__PISEMNE POLECENIE A__
Powtórz słowo w słowo fragment tekstu o degustacji whisky Can More, począwszy od „Can More Rebel to” aż po „przeciwko whisky słodowanej?”.

=== DOSTARCZONY FRAGMENT ===

Degustacja #254 – Can More Whisky

Degustacja #254 – Can More Whisky

Jakiś czas temu na facebookowej grupie „Whisky Fun Club” pan Jarosław Buss zaproponował zestaw szkockiej whisky o nazwie „Can More”. Postanowiłem zapotrzyć się w sample i sprawdzić co się w nich kryje. Zestaw ten składał się z:
– Blended Grain Scotch Whisky Can More Rebel o mocy 46%.
– Blended Scotch Whisky Can More Icon o mocy 40%.
– Blended Malt Scotch Whisky Can More Royal o mocy 43%.

Can More Whisky  set
Can More Whisky set

O samej marce „Can More” nie znalazłem żadnych informacji. Jedyne co mi przychodzi do głowy, po tym, że na każdej z dostarczonych próbek widniał napis „blended”, to to, że jest produkt pochodzący od niezależnej firmy zajmującym się kupażowaniem i butelkowaniem whisky. Jednak to tylko moje przypuszczenie. Na pewno dowiemy się więcej jak tak whisky oficjalnie pojawi się na rynku.

Kilka słów o degustowanym trunku: Can More Rebel

Can More Rebel
Can More Rebel

Can More Rebel to blended grain whisky o mocy 46%. W praktyce oznacza to, że finalny produkt powstał w wyniku kupażowania whisky uzyskanej z różnych zbóż. Sama nazwa też jest ciekawa Rebel, w języku polskim oznacza to buntownik. Czyżby to był wyraz buntu przeciwko whisky słodowanej?

===

__PISEMNE POLECENIE B__
W listingu, od wiersza zawierającego „You are a GUI” aż do jego końca, zamień „screenshot” na „screen capture”, zostawiając całą resztę bez zmian. Podaj wyłącznie te wiersze i pomiń obrazy.

=== WIERSZE DANYCH ===

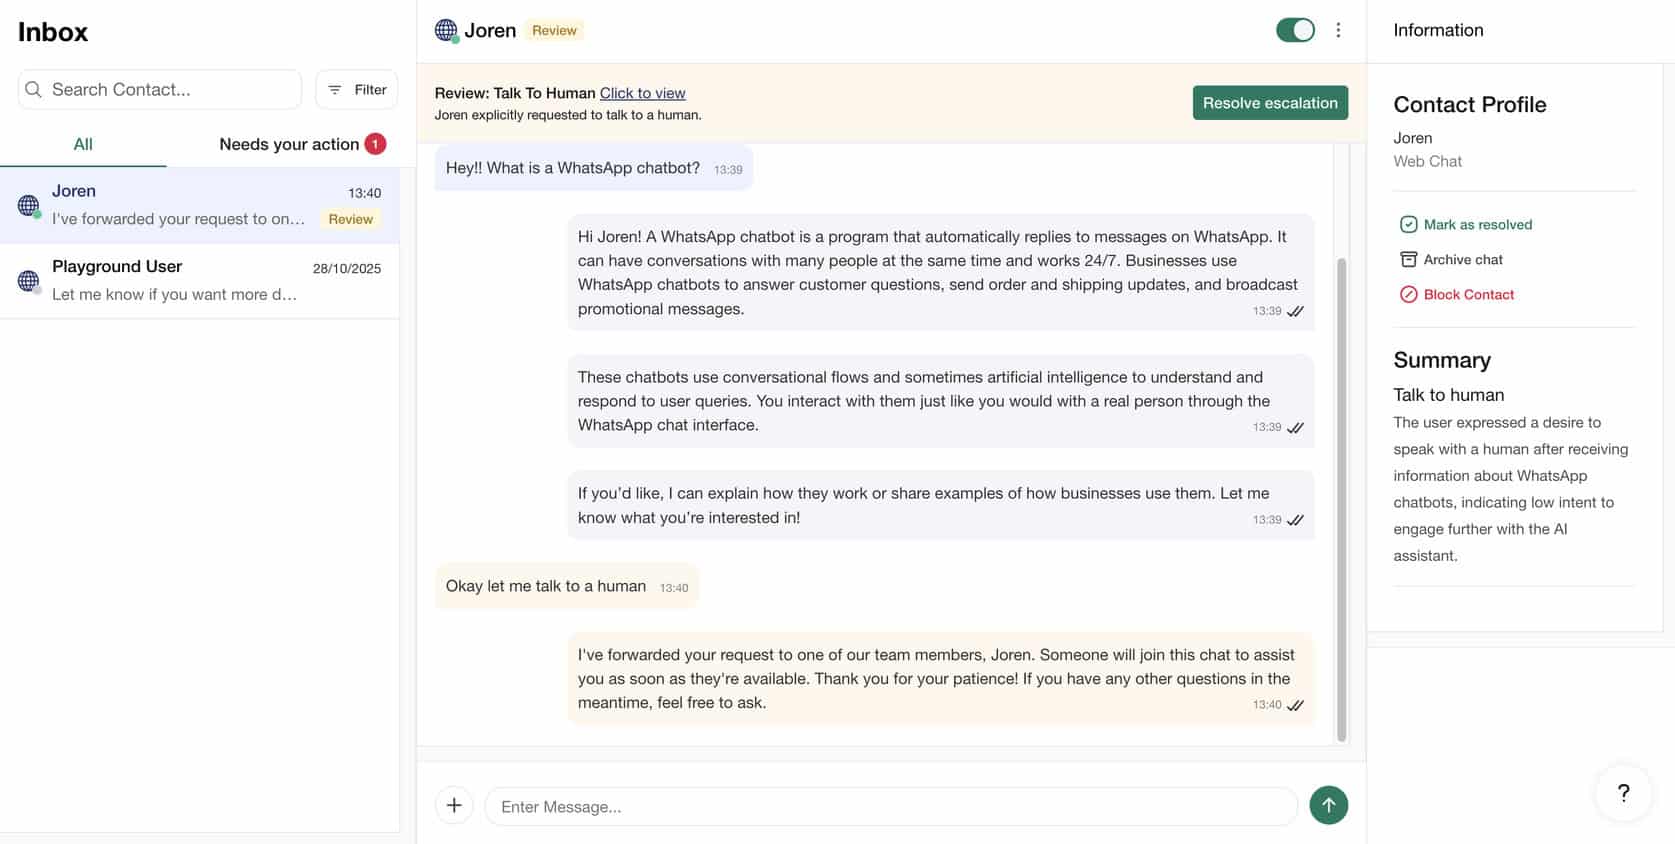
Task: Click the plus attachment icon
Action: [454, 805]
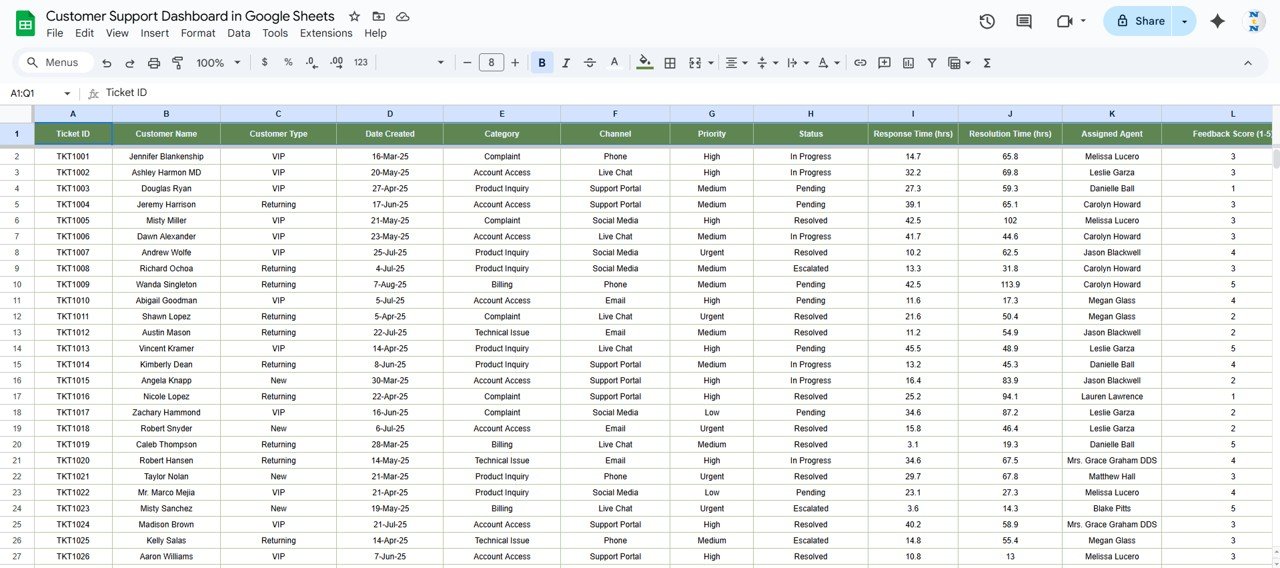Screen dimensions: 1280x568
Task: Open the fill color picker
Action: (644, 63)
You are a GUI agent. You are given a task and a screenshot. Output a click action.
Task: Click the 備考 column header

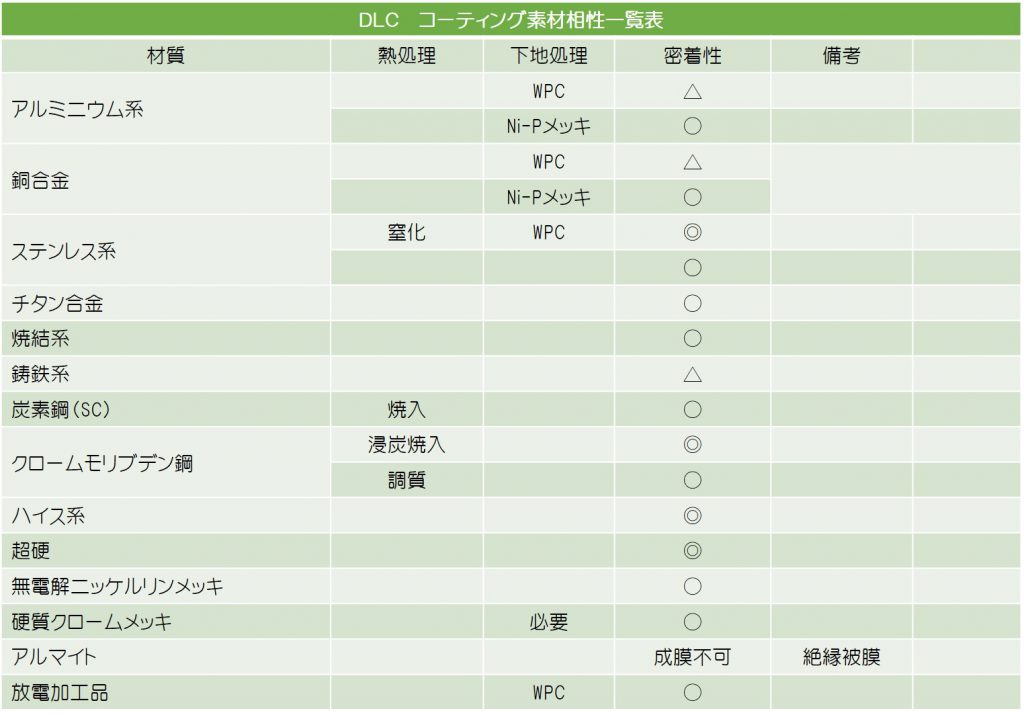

===

__PISEMNE ROZWIĄZANIE A__
Can More Rebel to blended grain whisky o mocy 46%. W praktyce oznacza to, że finalny produkt powstał w wyniku kupażowania whisky uzyskanej z różnych zbóż. Sama nazwa też jest ciekawa Rebel, w języku polskim oznacza to buntownik. Czyżby to był wyraz buntu przeciwko whisky słodowanej?

__PISEMNE ROZWIĄZANIE B__
You are a GUI agent. You are given a task and a screen capture. Output a click action.
Task: Click the 備考 column header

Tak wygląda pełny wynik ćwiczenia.